(Closed) Gift Etiquette?

posted 8 years ago in Etiquette
  • poll: Should they buy you a gift?
    Yes, but it should be something small and sentimental. And I will make sure they know that. : (5 votes)
    15 %
    Yes, of course the wedding party should buy a gift. : (9 votes)
    26 %
    No, they should not buy us gifts. They've done enough already. : (17 votes)
    50 %
    It depends. See comment below. : (3 votes)
    9 %
  • Post # 3
    Member
    2186 posts
    Buzzing bee
    • Wedding: September 2010

    nope their participation is enough for me – well and buying their clothes and lodging and bachelorette party…. etc. i figure thats enough of their $$…

    Post # 4
    Member
    2006 posts
    Buzzing bee

    I think a nice heartfelt card is plenty enough 🙂

    I was a Bridesmaid or Best Man in my sister’s wedding a couple of years ago. I was only 19 and just finished my freshman year of college= no money. But I spent 200 on the dress which was a lot for me at the time. My mother also paid the 50 for my hair 30 for nails, 70 in alterations, and $$ plane ticket and hotel to fly halfway across the country in July. It all starts to add up pretty quickly! There was absolutely no money for me to get her a gift so I gave a nice card.

    Post # 5
    Member
    2562 posts
    Sugar bee
    • Wedding: July 2010

    I had posted a similar poll a few days ago:

    Bridal party and wedding gifts.

    I am on team “no gifts from the bridal party” … but to each their own!

    Post # 6
    Member
    1570 posts
    Bumble bee
    • Wedding: March 1996

    I guess I’m trying to stay out of the gift-policing business. We’ll treat each gift we receive as a delightful surprise, and not expect any particular person to give one thing or another. In other words, I’m not going to tell our attendants not to get us gifts, but I certainly won’t be hurt or offended if they don’t; especially not the ones who are earning very little right now.

    Post # 7
    Member
    4480 posts
    Honey bee
    • Wedding: March 2010 - Calamigos Ranch

    I’ve given gifts when I was a bridesmaid. If the expenses of being in the wedding party were particularly high and finances were tight, I might give something smaller, but I wouldn’t give nothing. I’d be surprised if our wedding party didn’t give us wedding gifts, actually, but not upset with them (unless they also didn’t get us cards, because that’s just lazy!).

    Post # 8
    Member
    9056 posts
    Buzzing Beekeeper
    • Wedding: June 2010

    The last wedding I was in, I figured at the end of the day everything related to the wedding cost me around $1000.  However, it was my best friend, and I still wanted to get her a gift, so I did.

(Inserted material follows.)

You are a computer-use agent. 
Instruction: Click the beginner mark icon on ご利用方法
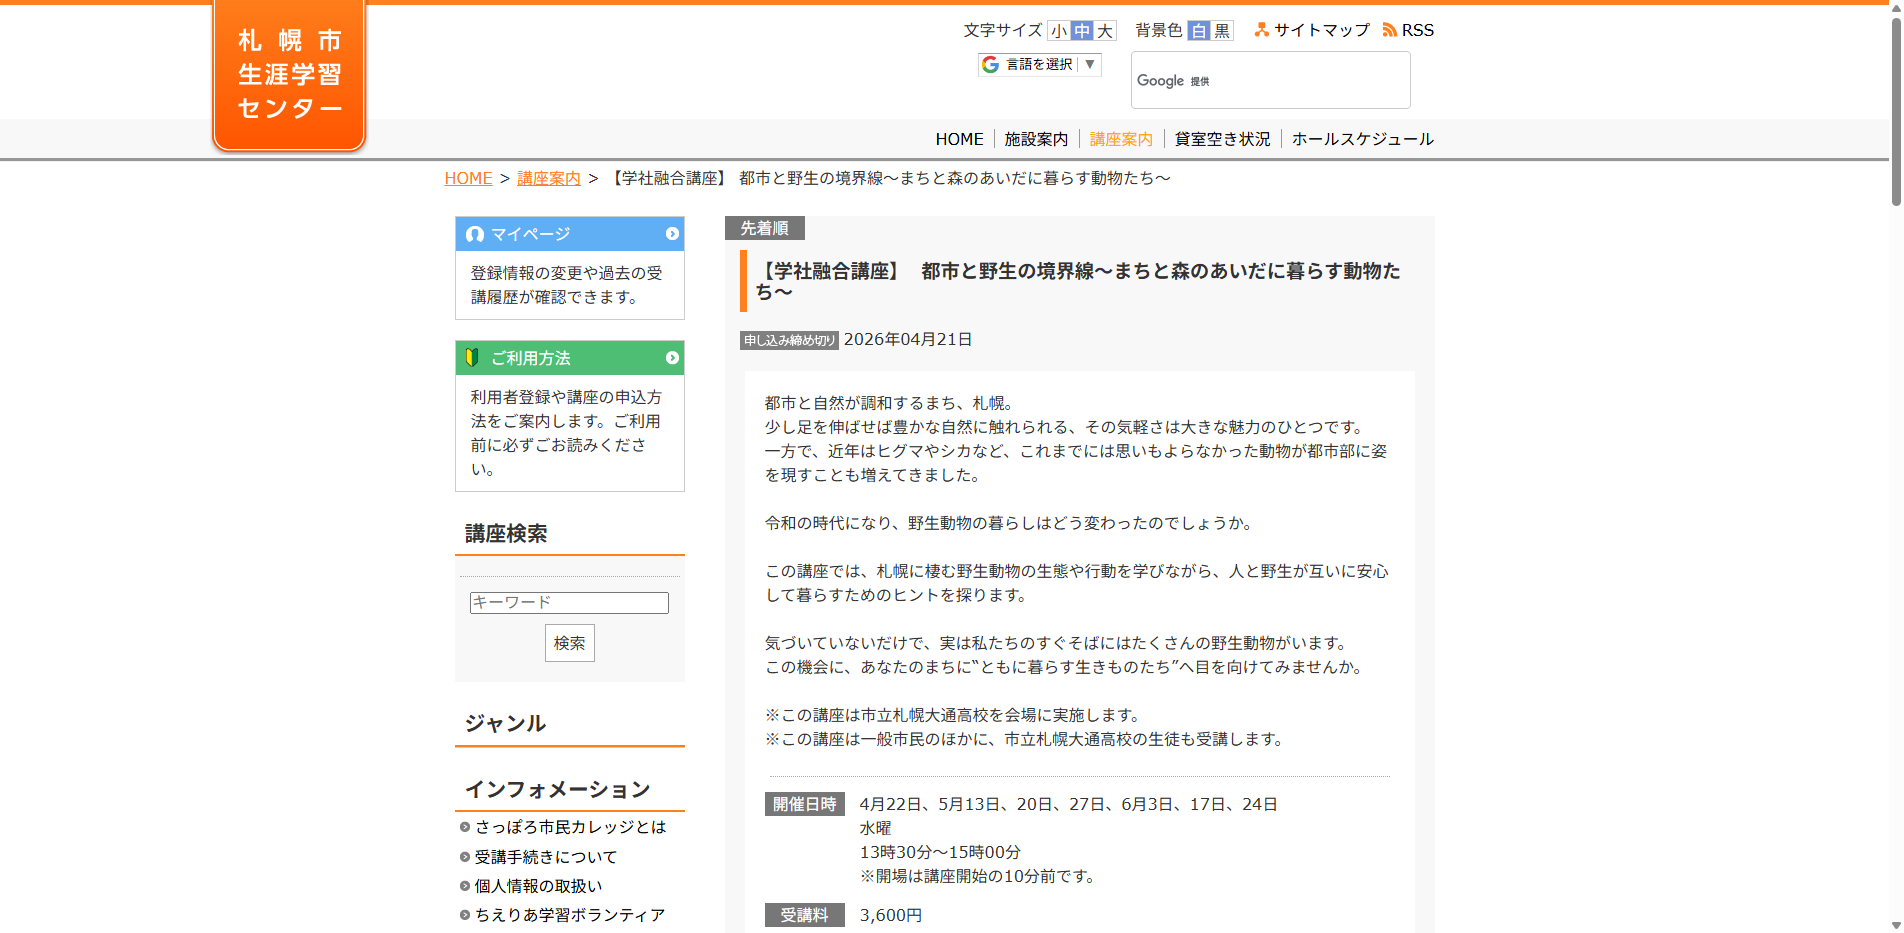[474, 358]
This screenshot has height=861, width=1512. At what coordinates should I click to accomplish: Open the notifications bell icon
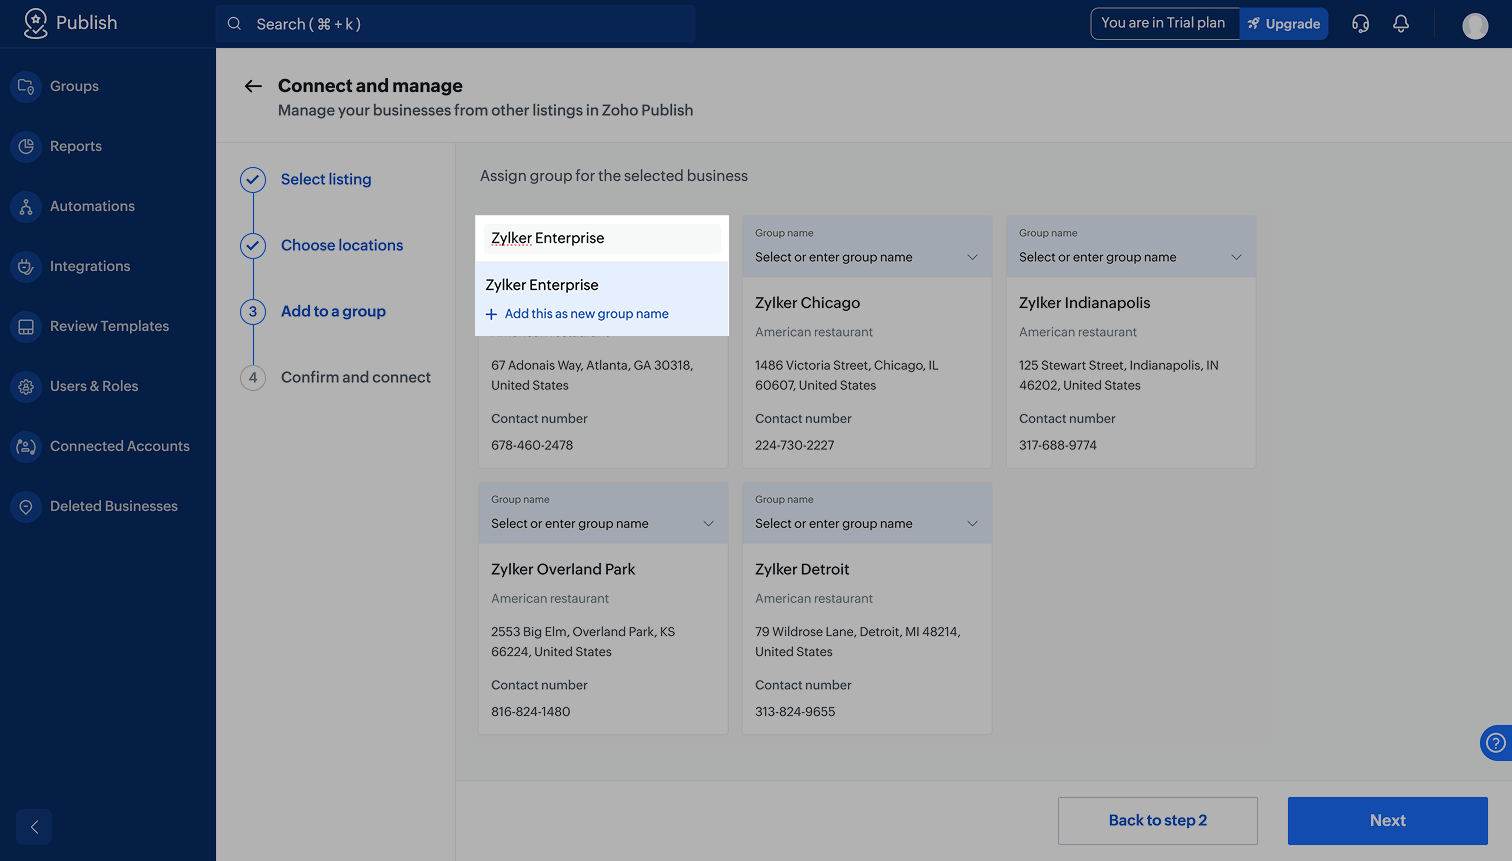pos(1401,24)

    For my own wedding I’ve told my bridesmaids not to get me anything.

    Post # 9
    Member
    2397 posts
    Buzzing bee
    • Wedding: May 2010

    I’m with spaniel on this one.  I think it’s just nice to give a gift if you’re in the wedding party.  It doesn’t have to be the stand mixer off your registry, it could just be a little $10 candy dish or something.  It’s just a nice gesture. 

    Post # 11
    Member
    476 posts
    Helper bee
    • Wedding: April 2010

    I’ve only talked to one of my BMs about this and I told her that she can get me a gift only if she wants to and that I would appreciate it, but I wouldn’t expect it.

    Post # 13
    Member
    493 posts
    Helper bee
    • Wedding: June 2010

    I’d say it depends on your personal finances.  When I was younger I would only buy a shower gift for my close friends.  Now that I can afford it, I’ll buy a shower gift, bachelorette gift, wedding gift, etc.   

    Post # 14
    Member
    1209 posts
    Bumble bee
    • Wedding: September 2010

    In the weddings that I have been in I usually help with at least one wedding function (bachlorette party or shower). I have always bought a gift for one shower and do not actually bring a gift or card to the wedding. That being said, I do not expect my attendants to buy me a gift.

    Post # 15
    Member
    5154 posts
    Bee Keeper
    • Wedding: June 2010

    Whenever I’ve been in a wedding I have paid for a gift and thown in some $ for the bachelorette party and wedding shower but I don’t think going that far is needed but a nice gesture.

    The topic ‘Gift Etiquette?’ is closed to new replies.